Professor Stephen Hawking has cited Asteroid collisions as one likely reason for the dearth of intelligent life in the universe. Earth can’t be the only inhabited planet threatened with life-ending asteroid collisions. “Potentially the most serious preventable natural disaster facing the planet, is the collision of a large asteroid or Near Earth Object (NEO) with the planet. A large asteroid strike anyplace on the surface could end all life in a matter of hours and a smaller collision could wipe out higher mammals (including people). Fortunately this is something we have the technology to prevent but only if we can first identify potentially dangerous NEO orbits.
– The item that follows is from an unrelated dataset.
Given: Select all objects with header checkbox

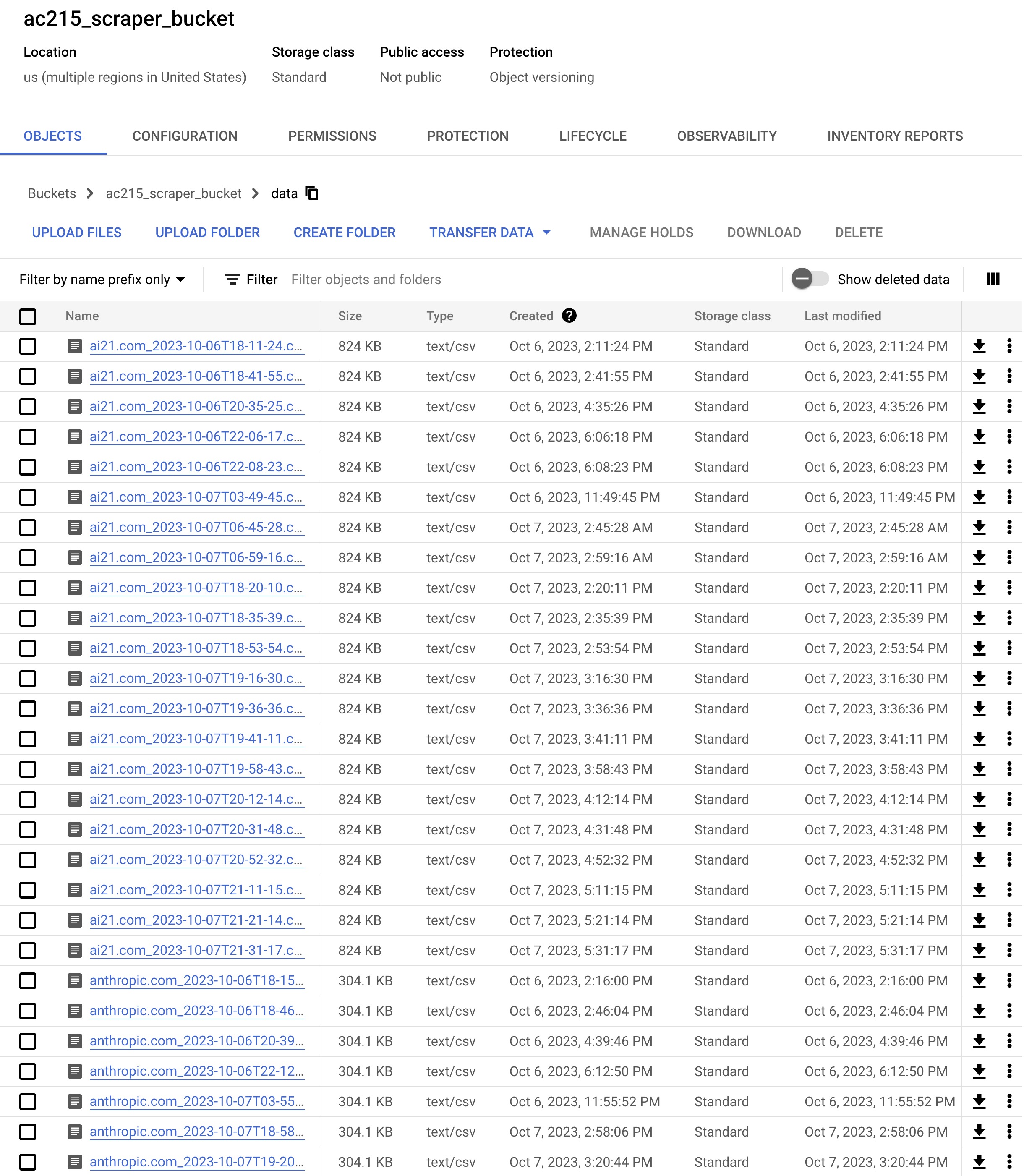Looking at the screenshot, I should (x=27, y=316).
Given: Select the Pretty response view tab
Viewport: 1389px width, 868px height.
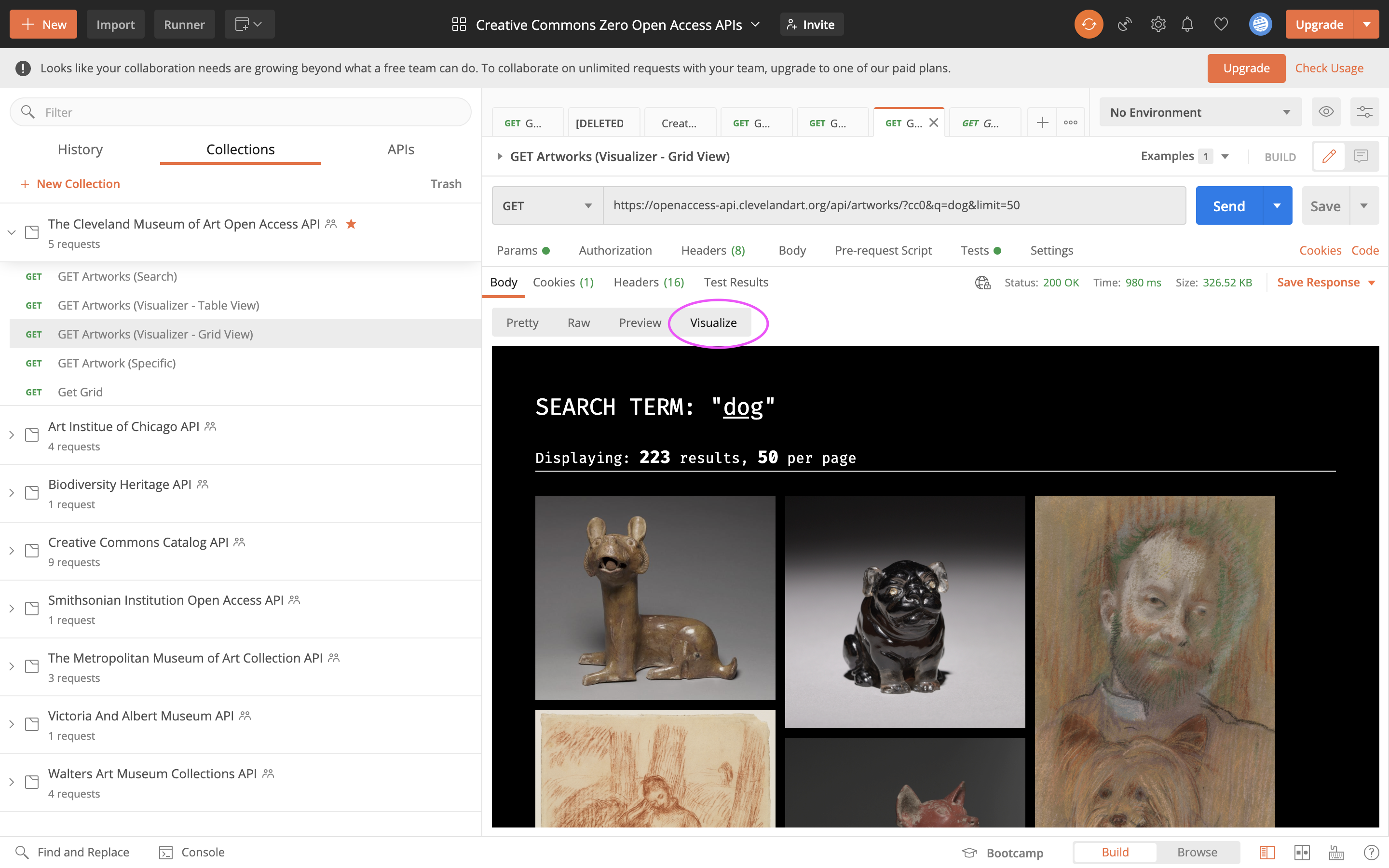Looking at the screenshot, I should coord(522,323).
This has been the goal of The B612 Foundation since its founding by former U.S. astronauts Ed Liu and Rusty Schweikert in 2002- locating potential threats. Beloved children’s novella The Little Prince was set on Asteroid B612 and the B612 Foundation took its name from that object.

B612 recent progress

The most recent update on progress from B612 entitled “Engaging the World in Planetary Defense” specifically looks at a new synthetic tracking technology which is a way to make it easier to track dim, fast-moving asteroids through optical signal processing. Progress has also been made with the Asteroid Decision Analysis Machine (ADAM) which has the goal of helping, “world leaders, scientists, and the planetary defense community interpret and manage the unprecedented flood of asteroid discoveries expected within the decade as a result of new observational platforms.”

B612's first goal was to locate and track dangerous 140-plus meter objects

90% of the estimated 30,000 NEOs larger than 140 meters (the goal set by U.S.
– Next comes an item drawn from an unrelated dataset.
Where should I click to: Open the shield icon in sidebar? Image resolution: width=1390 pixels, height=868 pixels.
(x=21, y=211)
Congress in 2008 for a NASA project which Congress never funded) should be cataloged by 2030 but B612 Foundation CEO Ed Liu warned that objects smaller than 140m can devastate large areas such as the 1908 Tunguska blast which is thought to have been the equivalent of 5 megatons of TNT or more. The extremely fast orbital processing of the synthetic tracking technology should eventually permit detection of the 99% of the still dangerous 3,000,000-plus 40-140m NEOs.
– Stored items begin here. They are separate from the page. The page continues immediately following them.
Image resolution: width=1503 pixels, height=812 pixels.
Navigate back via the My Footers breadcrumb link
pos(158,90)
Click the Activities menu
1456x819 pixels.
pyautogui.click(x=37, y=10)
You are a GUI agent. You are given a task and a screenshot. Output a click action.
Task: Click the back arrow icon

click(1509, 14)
Working with the Jet Propulsion Laboratory and scientists at Cal Tech, B612 has been able to demonstrate that synthetic tracking works with ground-based telescopes so the task left is to integrate it with space-based telescope datum. There are also thought to be about 1,000 potential planet-killer asteroids larger than 1km, most of which are known and tracked - there is no technology thought capable of altering their orbit even if they are going to collide with earth.

B612's ADAM is designed to sort out dangerous objects

Posing such an existential threat It may be hard to believe but as of today there isn't even a coordinated system to warn of a potential asteroid impact once detected. The United Nation's International Asteroid Warning Network is the first step in that direction but it is just at the very early planning stage. One reason for this is that it is very difficult to amass all the data being collected daily on newly discovered NEOs or those with orbits altered by collisions with other asteroids or affected by planetary gravitational fields. B612's newest major project ADAM, Asteroid Decision Analysis Machine, is an effort to integrate all the available data on an ongoing basis and make predictions as to which NEOs may be in an orbit which can make them a threat to the earth.

Today we are discovering about 30 new asteroids every week, but as new technologies, such as the synthetic tracking system, and new telescopes are deployed this could soon become hundreds or even thousands of new NEOs found each week.